• [Your objective] I need the lines below from the one with "The width and" down to the one with "Expand hidden icons in system tray" reproduced exactly, both ends included, and nothing else.

[[ Supplied material open ]]

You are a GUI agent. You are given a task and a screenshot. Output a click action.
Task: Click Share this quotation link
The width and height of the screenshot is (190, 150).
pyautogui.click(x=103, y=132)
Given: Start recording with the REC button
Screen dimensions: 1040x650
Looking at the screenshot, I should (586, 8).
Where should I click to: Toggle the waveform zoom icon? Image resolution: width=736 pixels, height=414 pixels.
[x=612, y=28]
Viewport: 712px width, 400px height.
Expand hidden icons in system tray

[[ Supplied material closed ]]
[[ Supplied material open ]]

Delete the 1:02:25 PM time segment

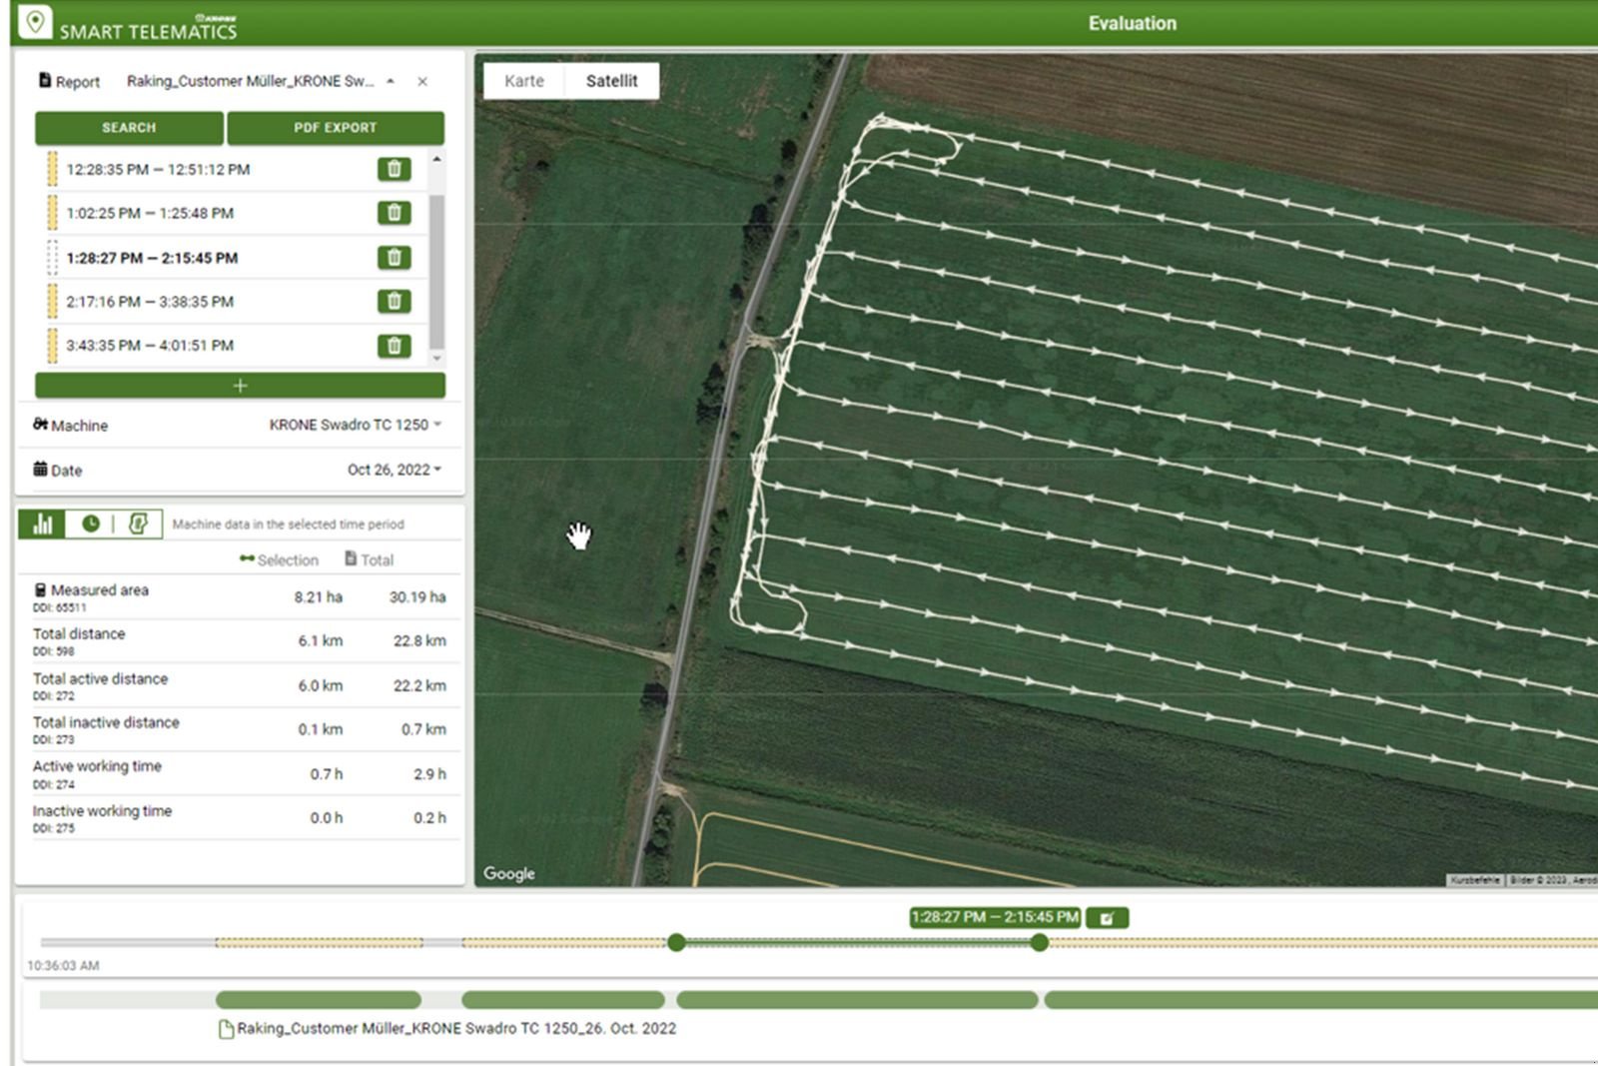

[[ Supplied material closed ]]
[[ Supplied material open ]]

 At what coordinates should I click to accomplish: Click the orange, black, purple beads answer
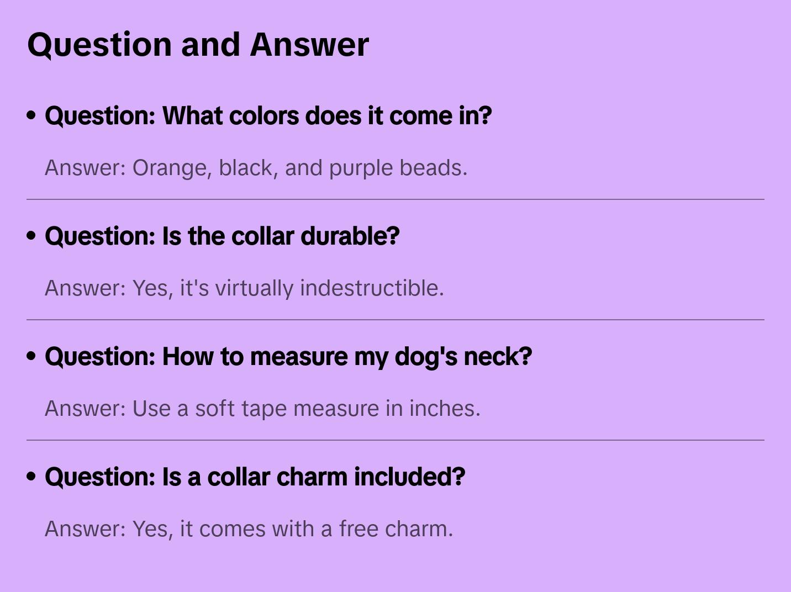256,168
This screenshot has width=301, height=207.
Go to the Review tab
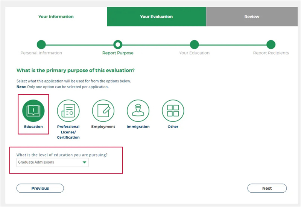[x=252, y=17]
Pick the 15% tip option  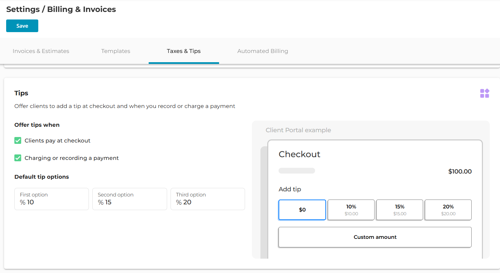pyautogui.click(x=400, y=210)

[[ Supplied material closed ]]

• [Output below]
The width and height of the screenshot is (190, 150).
pyautogui.click(x=103, y=132)
Given: Start recording with the REC button
Screen dimensions: 1040x650
Looking at the screenshot, I should (586, 8).
Where should I click to: Toggle the waveform zoom icon? Image resolution: width=736 pixels, height=414 pixels.
[x=612, y=28]
Viewport: 712px width, 400px height.
Expand hidden icons in system tray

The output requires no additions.